The decentralised world is no longer as autonomous as it was a decade ago. Trends point to tighter regulation, closer identification of users and even individual wallets. In parallel, transaction-tracking tools are evolving — useful to some for crafting trading strategies, to others for exposing illicit activity, and to a third group for manipulating markets.
ForkLog spoke with Grigory Osipov, director of investigations at “SHARD”, about how analytics systems work, where they help — and where they harm.
Pro-government analytics firms (Chainalysis, Crystal, Elliptic, TRM Labs) monitor cryptocurrencies, declaring clear and benign aims: preventing the use of digital assets to launder illicit proceeds.
Yet such activity can be bent to manipulation and abuse. Any service that, for one reason or another, has been used to move fiat through crypto while bypassing US‑regulated exchanges risks landing on the watchlist of the American firm Chainalysis.
At the same time, many genuinely useful analytics services have emerged, offering insight into asset flows — for instance, movements by “whale” addresses.
Tracking is also used for investment, focusing on exchange metrics and market trends. A simple example is copy trading: analysing and mirroring the actions of large players, studying their portfolios to inform one’s own strategy.
Questions of crypto tracking sit alongside those of user privacy. On the one hand, anonymous transactions confer freedom and safety, helping avoid unnecessary oversight and interference by third parties.
On the other, state agencies seek to prevent illicit use of crypto. They push policies that require users to disclose information about their wallets, including mandatory AML/KYC procedures for centralised services. Such rules significantly constrain privacy, a stark contrast to the days when it was easy to stay under the radar.
Anonymity in payments, then, is a balance between protecting private life and safeguarding society.
Although transactions on public blockchains are open, transparent and immutable, the identities of people or organisations behind specific addresses are not recorded. That preserves the confidentiality of operations while keeping deal structures transparent.
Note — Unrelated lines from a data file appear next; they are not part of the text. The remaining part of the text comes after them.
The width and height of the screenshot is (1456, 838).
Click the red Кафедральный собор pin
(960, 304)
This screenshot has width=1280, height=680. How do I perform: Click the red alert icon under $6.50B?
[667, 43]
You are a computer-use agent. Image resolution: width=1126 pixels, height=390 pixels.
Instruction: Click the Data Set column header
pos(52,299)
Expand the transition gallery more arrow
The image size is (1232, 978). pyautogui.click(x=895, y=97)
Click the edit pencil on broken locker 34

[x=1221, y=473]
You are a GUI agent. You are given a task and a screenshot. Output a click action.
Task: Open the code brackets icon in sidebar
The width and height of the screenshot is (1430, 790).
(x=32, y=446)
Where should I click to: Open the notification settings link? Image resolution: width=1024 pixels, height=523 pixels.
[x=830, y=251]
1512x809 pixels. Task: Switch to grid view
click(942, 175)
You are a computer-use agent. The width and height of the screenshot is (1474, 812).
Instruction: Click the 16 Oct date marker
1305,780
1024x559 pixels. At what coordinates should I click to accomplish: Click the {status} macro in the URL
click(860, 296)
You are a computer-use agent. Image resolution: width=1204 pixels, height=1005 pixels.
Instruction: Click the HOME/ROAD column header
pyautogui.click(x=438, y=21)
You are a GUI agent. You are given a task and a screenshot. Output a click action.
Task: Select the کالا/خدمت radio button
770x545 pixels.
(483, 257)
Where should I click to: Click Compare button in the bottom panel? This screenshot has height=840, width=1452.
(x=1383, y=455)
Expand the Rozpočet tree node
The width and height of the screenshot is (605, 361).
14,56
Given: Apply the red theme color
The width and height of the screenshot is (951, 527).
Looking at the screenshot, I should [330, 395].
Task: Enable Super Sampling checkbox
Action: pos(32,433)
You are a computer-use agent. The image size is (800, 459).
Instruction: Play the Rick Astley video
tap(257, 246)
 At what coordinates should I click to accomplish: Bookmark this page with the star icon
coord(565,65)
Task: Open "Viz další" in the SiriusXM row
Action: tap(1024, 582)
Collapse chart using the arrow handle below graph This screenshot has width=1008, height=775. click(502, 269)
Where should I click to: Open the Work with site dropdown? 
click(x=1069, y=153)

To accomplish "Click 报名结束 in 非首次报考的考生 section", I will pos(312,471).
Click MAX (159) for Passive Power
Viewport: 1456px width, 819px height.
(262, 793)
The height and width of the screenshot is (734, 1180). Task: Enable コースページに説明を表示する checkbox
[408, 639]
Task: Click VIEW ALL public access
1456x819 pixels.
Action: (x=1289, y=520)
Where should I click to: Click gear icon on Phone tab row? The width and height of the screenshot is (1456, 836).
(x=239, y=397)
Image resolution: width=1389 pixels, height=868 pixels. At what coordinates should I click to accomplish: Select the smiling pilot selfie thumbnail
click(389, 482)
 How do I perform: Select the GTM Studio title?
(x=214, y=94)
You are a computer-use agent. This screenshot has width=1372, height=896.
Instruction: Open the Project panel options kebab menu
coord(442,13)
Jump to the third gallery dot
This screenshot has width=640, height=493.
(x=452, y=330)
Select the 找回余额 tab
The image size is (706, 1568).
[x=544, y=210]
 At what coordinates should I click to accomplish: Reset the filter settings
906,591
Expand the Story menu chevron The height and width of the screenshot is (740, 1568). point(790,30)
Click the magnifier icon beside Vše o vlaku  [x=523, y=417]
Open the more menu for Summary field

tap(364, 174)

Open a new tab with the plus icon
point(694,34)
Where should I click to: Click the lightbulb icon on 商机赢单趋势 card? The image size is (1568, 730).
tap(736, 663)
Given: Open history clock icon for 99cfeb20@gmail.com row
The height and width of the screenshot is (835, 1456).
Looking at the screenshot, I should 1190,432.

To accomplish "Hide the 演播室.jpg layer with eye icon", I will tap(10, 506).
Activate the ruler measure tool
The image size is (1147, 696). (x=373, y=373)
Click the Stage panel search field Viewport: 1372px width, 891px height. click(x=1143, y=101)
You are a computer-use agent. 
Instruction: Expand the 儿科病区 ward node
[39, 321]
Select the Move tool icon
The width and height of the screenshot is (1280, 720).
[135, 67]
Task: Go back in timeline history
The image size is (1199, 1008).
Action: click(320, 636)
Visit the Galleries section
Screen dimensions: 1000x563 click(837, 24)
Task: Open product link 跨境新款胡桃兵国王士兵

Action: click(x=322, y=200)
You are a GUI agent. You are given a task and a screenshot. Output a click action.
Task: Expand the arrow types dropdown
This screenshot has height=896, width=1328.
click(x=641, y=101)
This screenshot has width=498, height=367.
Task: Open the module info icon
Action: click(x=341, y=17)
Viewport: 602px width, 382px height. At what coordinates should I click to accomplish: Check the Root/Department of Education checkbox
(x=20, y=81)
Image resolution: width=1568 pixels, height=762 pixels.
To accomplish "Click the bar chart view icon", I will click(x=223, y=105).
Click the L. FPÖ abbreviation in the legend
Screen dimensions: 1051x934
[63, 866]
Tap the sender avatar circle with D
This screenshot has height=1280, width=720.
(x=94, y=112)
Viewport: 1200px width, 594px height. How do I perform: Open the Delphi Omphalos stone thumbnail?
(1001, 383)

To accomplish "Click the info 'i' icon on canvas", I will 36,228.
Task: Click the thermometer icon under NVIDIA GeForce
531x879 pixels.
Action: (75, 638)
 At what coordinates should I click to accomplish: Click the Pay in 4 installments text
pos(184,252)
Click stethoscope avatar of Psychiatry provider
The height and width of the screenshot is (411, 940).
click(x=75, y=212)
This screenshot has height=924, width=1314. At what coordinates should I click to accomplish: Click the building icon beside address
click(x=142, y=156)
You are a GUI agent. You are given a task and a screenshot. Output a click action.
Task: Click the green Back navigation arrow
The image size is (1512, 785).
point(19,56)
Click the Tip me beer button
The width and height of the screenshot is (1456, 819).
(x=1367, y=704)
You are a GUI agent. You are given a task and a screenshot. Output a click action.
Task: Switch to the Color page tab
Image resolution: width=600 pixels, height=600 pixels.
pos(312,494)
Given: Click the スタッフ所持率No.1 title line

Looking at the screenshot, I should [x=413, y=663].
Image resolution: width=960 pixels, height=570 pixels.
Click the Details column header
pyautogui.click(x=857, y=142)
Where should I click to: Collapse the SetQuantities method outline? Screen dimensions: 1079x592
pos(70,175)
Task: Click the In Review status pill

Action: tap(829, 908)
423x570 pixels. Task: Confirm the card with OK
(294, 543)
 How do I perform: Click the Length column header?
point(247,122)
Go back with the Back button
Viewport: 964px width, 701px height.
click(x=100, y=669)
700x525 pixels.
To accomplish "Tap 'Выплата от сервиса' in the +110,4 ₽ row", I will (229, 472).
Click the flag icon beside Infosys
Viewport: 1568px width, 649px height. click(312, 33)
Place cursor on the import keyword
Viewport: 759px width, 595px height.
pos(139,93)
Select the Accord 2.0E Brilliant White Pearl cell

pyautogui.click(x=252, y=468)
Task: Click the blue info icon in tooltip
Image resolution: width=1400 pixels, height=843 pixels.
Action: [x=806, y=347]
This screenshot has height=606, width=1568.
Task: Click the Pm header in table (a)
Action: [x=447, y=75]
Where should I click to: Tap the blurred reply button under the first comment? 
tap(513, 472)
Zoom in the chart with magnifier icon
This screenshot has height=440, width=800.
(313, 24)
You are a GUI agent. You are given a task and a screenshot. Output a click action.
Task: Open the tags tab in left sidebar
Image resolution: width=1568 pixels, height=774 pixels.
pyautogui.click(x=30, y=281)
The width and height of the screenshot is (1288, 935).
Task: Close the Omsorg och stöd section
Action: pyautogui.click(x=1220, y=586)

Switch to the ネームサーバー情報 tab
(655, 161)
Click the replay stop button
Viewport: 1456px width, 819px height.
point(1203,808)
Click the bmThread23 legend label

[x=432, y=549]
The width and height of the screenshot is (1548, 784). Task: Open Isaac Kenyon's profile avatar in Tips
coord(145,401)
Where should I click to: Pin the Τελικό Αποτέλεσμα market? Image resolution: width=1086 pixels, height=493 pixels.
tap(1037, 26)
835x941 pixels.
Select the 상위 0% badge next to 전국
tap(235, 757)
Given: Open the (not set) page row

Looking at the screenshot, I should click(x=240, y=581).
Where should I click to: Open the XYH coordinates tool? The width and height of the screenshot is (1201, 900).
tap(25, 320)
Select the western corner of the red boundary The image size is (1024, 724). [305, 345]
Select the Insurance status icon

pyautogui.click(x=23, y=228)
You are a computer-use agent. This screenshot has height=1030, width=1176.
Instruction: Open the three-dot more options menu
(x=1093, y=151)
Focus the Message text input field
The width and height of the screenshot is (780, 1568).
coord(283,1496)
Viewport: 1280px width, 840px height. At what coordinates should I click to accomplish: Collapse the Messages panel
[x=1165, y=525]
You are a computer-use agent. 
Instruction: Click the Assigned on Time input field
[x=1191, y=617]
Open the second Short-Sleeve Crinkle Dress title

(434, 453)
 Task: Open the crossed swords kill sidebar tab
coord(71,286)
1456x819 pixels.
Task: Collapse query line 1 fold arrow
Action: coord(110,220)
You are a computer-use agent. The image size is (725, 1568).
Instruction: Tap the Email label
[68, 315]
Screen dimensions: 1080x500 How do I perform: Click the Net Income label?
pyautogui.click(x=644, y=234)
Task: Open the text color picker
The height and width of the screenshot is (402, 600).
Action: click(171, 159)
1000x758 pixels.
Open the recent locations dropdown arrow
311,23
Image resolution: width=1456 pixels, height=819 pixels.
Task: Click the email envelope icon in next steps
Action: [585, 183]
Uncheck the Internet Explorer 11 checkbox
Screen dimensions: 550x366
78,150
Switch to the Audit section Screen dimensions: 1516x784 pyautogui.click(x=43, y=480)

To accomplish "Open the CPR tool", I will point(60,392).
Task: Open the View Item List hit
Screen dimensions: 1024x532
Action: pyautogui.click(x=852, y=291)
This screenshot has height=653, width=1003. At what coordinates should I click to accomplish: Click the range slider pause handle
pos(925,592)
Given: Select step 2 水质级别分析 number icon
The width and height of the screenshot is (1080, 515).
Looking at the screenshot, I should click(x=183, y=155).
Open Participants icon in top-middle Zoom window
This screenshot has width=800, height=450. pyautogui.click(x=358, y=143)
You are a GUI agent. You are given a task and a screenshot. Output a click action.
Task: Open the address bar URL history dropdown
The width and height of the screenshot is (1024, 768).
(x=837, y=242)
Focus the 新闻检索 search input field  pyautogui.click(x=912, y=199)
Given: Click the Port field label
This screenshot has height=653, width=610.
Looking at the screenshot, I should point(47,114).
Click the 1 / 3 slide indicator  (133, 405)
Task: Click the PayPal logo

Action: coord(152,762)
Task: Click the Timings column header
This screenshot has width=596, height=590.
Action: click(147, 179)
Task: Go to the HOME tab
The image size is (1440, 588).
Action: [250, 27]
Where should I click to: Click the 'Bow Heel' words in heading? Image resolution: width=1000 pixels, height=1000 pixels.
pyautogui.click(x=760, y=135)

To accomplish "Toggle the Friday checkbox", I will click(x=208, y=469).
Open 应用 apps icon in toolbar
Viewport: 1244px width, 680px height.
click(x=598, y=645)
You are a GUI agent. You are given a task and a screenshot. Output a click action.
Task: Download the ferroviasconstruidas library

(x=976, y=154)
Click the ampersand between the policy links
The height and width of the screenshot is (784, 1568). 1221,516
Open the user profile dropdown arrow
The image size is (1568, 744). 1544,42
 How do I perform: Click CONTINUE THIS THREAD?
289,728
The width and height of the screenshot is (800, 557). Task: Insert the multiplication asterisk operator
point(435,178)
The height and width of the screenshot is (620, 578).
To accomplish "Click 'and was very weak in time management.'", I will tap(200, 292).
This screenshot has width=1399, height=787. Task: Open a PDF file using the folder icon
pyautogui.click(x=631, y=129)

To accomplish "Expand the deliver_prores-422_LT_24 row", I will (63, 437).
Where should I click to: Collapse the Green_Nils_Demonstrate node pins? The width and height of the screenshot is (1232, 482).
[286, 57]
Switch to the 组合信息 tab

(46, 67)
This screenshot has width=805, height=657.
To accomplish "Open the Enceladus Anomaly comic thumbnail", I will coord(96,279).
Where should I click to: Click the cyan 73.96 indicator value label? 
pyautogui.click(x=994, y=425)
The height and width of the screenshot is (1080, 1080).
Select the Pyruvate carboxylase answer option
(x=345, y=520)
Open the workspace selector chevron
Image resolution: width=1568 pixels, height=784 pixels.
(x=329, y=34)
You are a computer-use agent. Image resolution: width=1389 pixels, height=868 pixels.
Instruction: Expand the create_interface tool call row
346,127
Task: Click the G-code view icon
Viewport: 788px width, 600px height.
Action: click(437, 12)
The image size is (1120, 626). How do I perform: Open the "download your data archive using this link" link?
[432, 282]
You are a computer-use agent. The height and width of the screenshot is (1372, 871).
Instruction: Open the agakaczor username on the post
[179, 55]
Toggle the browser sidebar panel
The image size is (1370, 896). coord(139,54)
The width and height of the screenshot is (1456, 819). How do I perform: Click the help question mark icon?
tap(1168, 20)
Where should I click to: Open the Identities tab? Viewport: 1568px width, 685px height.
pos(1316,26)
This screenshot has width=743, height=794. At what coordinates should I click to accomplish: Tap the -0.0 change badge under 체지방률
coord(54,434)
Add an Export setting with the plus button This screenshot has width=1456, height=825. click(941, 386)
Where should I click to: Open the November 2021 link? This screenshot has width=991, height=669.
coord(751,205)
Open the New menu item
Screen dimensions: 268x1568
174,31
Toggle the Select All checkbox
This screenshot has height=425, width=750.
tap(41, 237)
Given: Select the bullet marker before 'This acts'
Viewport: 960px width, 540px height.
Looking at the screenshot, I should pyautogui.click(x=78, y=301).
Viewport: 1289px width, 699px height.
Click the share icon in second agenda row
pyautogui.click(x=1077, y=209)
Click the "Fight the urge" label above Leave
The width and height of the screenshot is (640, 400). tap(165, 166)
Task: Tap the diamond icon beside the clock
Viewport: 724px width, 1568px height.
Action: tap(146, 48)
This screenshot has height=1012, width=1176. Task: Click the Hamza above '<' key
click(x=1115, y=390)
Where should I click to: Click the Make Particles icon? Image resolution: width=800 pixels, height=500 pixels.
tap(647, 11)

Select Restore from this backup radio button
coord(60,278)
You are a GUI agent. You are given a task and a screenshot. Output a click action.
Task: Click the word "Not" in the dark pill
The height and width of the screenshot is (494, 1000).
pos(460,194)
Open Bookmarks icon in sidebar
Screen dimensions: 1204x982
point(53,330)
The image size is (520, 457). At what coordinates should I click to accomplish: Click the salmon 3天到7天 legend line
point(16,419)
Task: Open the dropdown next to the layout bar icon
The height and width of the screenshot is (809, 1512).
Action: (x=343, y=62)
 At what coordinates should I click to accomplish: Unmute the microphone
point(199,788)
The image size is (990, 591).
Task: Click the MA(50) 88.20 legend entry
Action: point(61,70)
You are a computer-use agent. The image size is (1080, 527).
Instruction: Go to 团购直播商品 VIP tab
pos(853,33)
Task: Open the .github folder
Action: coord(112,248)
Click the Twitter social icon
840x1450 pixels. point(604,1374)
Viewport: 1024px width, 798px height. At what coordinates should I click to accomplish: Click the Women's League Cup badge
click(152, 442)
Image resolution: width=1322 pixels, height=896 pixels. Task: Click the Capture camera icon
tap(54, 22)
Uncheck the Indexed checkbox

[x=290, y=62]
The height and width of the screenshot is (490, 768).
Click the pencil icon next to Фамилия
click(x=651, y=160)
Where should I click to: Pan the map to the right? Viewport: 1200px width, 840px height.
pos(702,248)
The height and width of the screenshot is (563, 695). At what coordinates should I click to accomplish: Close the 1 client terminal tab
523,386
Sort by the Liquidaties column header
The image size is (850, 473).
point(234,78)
As cryptocurrencies appeared, analytics firms began studying asset flows over long periods and from multiple angles. They use advanced visualisation tools and maintain carefully assembled databases mapping addresses to specific services and even individuals. This information is called labelling.
Knowing a few addresses belonging to a given service, analytics systems can infer an entire group of wallets used by it — sometimes numbering in the thousands. The value of such systems depends heavily on the quality and accuracy of the labelling, which can contain inaccuracies and errors.
Depending on the entities involved, labelling can cover exchanges, crypto funds, mining pools, bridges and other segments. Of particular importance is “criminal” labelling, which links addresses to darknet markets, casinos and mixers, as well as ransomware, hackers and financial pyramids.
Ties between analytics systems and government agencies have turned these tools into instruments of market manipulation. If a blockchain address is flagged as linked to criminal activity, it effectively blocks cashing out through centralised venues that comply with anti‑money‑laundering rules.
Beyond labelling, these systems classify addresses by risk levels based on their characteristics. Addresses can be “coloured” according to alleged illicit activity or sanctions evasion. A key factor in such risk scoring is the presence of “criminal” labelling.
Alongside the big analytics suites, there are free or freemium services (Whale Alert, Cryptocurrency Alerting, BTC-parsing). They track a limited set of metrics — for example, only whale transactions.
The main methods include:
For example, on 11 August 2024 on Ethereum, 0.8776 ETH was sent from one address to another, while the fee totalled 34.62 ETH (~$87,500 at publication) — nearly 35 times the amount sent. Such an operation is possible only with a manually set fee and only in wallets that allow that option. The sender’s address is itself a validator on the Ethereum network.
Immediately after the high‑fee transaction, the sender received a transfer from a phishing address that closely resembles the destination address at the beginning and end. There may be some link between the events, as the gap between the transactions was just a minute.
As for refunding the overpaid fee, the funds went to the validator’s address. Such funds are often returned to the unlucky sender for reputational reasons.
With blockchain‑analytics methods and tools, one can investigate cases, gather data for informed trading decisions, and analyse competitors and counterparties.